First, download or copy the sample dataset into a file on your local disk. Then go to the add dataset page. Select the data file to upload. On the next page, fill out the form with the following metadata:

name: simple-dataset
description: a toy dataset for testing purposes.
format: MulticlassClassification
The name uniquely identifies this dataset on mlcomp (when you upload it, you might have to use a different name if simple-dataset is taken). The format specifies the format of the dataset and which programs can be run on it; there are other standard dataset formats. Now the dataset should be successfully saved into mlcomp.

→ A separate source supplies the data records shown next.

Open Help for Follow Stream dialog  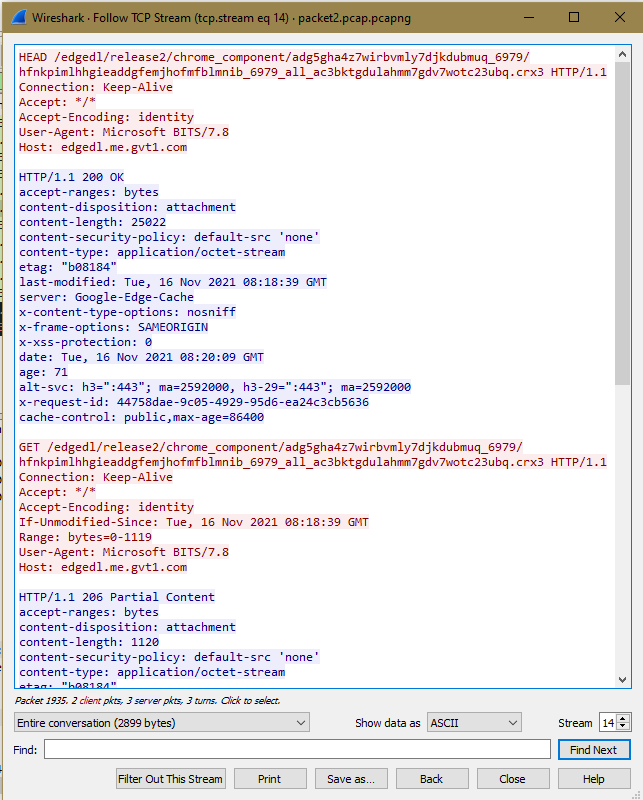coord(593,779)
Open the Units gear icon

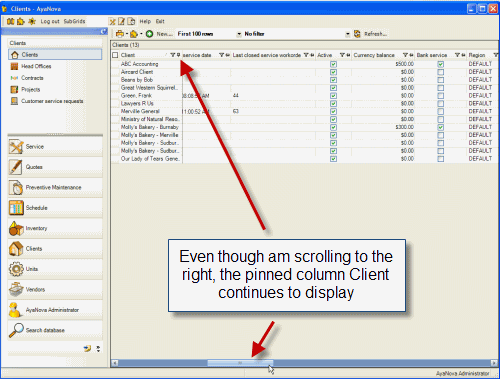[x=16, y=269]
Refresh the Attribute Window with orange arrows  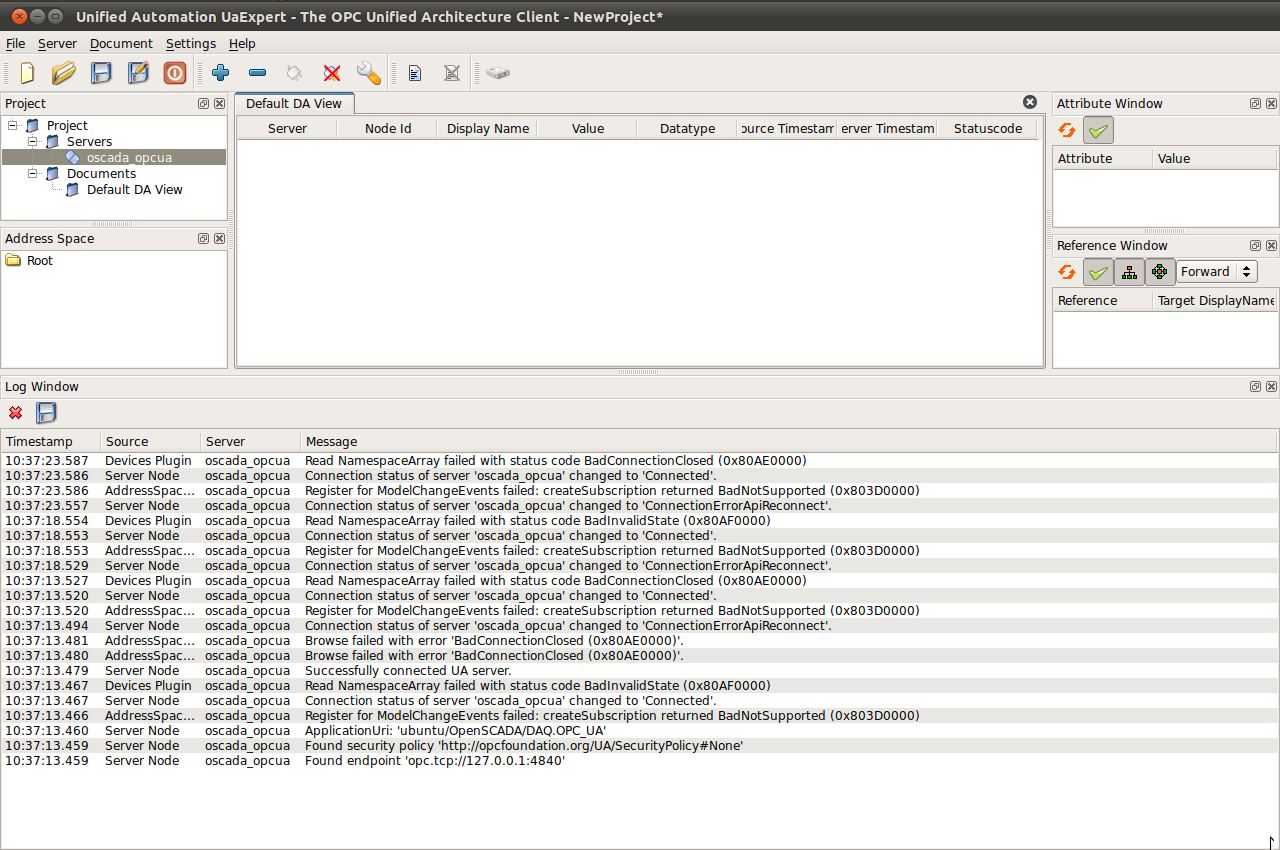1067,130
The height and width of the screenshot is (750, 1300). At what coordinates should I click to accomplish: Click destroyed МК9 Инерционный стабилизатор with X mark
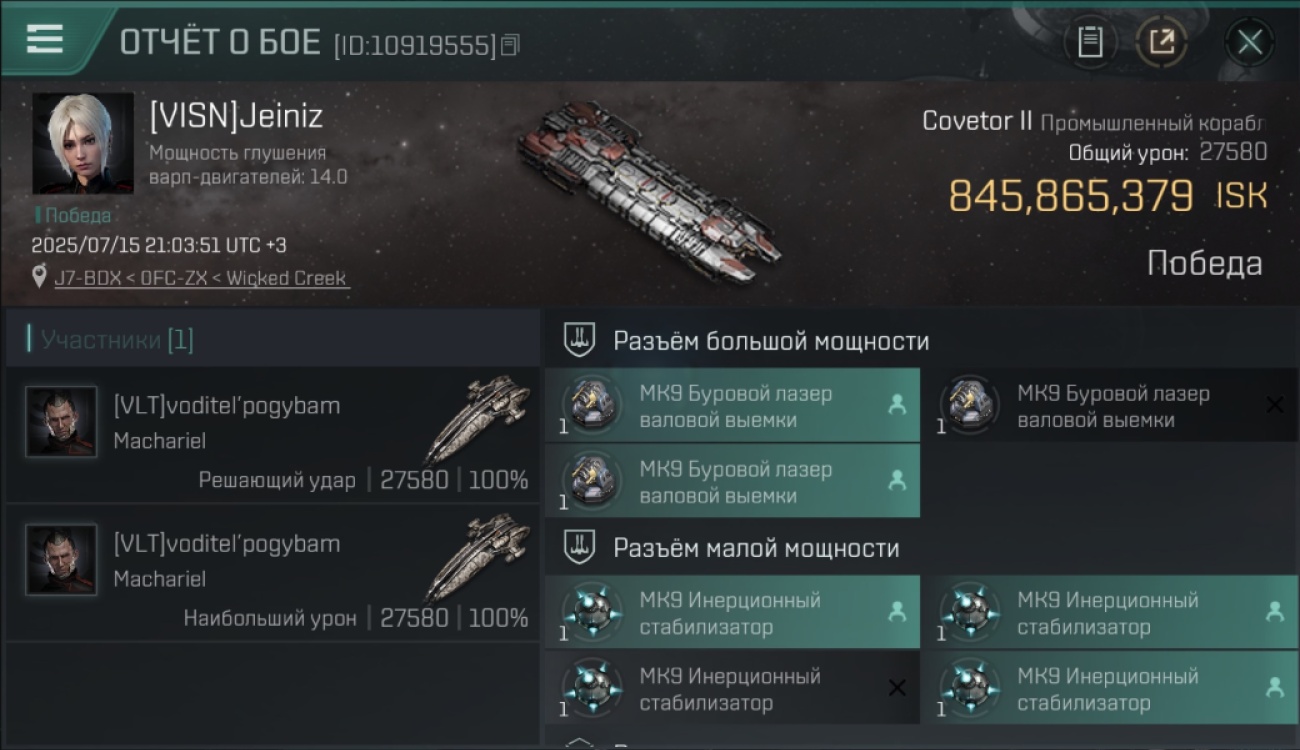tap(732, 688)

Initially the dataset will be unprocessed; after a few moments, its status should change to processed, which means that it has been validated and that the data has been divided into a training set and a test set. Only after it has been processed can programs be run on it.

Note: You can also upload a zip file with the dataset file (call it raw) and a file called metadata the metadata from a local file (see details).

Create a program

The program we will create is a Naive Bayes classifier for supervised multiclass classification.

The program has three operations: learn, predict, and setHyperparameter. (To draw an analogy with object-oriented programming, think about a program as a class and its operations as its methods; the program implements the interface given by its task type.) Concretely, a program is an executable script called run. The operations are as follows:

  • The learn operation takes a file containing the training data of the Multiclass dataset format described above. Invoking this operation (done by mlcomp) produces the following result:
    % ./run learn path/to/trainingExamples
    Processing training examples...
    Smoothing and normalizing...
    Saving model...
    This operation must serialize the model parameters to some file in the current directory (in this case, a file called model).
  • The predict operation takes a file containing the test data (with the same format as the training data) and a file to which the predictions on that data should be output. Each line of the output file is a single predicted output, in the same order as the inputs. This operation is invoked as follows:
    % ./run predict path/to/testExamples path/to/outputPredictions
    Loading model...
    Predicting test examples...
  • The setHyperparameter is optional, but can be used if the learning algorithm needs to tune hyperparameters. The program will be passed a hyperparameter, a non-negative real number, which will range across values 0, 0.01, 0.1, 1, 10, 100. See reductions for more information on how hyperparameters are chosen. When setHyperparameter is invoked, the program saves the value to a file hyperparameter; the value will be read during learn. An example invocation:
    % ./run setHyperparameter 0.1
    Saving hyperparameter 0.1

Now, to upload the program, go to the add program page. Fill out the form with the following:

name: simple-naive-bayes
description: A Simple Naive Bayes implementation in Ruby.
task: MulticlassClassification
The name must uniquely identify the program in the mlcomp system (when you upload it, you might have to use a different name if simple-naive-bayes is taken). The task MulticlassClassification tells mlcomp which datasets can be run on the program and how to evaluate the program; there are other standard task types.

As for datasets, one can upload a single zip file containing a metadata file and the run script.

Create a run

Having uploaded a program called simple-naive-bayes and a dataset called simple-dataset, we are now ready to run the program on the dataset. To do that, go to the add runs page. Select simple-naive-bayes under the programs and simple-dataset under the datasets. It will prompt you if you want to tune the hyperparameter; check yes because our program supports different hyperparameters. Upon adding the run, the program will be added to the queue for running. It will be run on one of our worker servers (or one that you might provide). You can then inspect the training and test times and error rates of this run.

Each run will be run in a virtual machine (see below for information about the system specifications). By default, your program is allotteded 1GB of ram and one hour of computation time.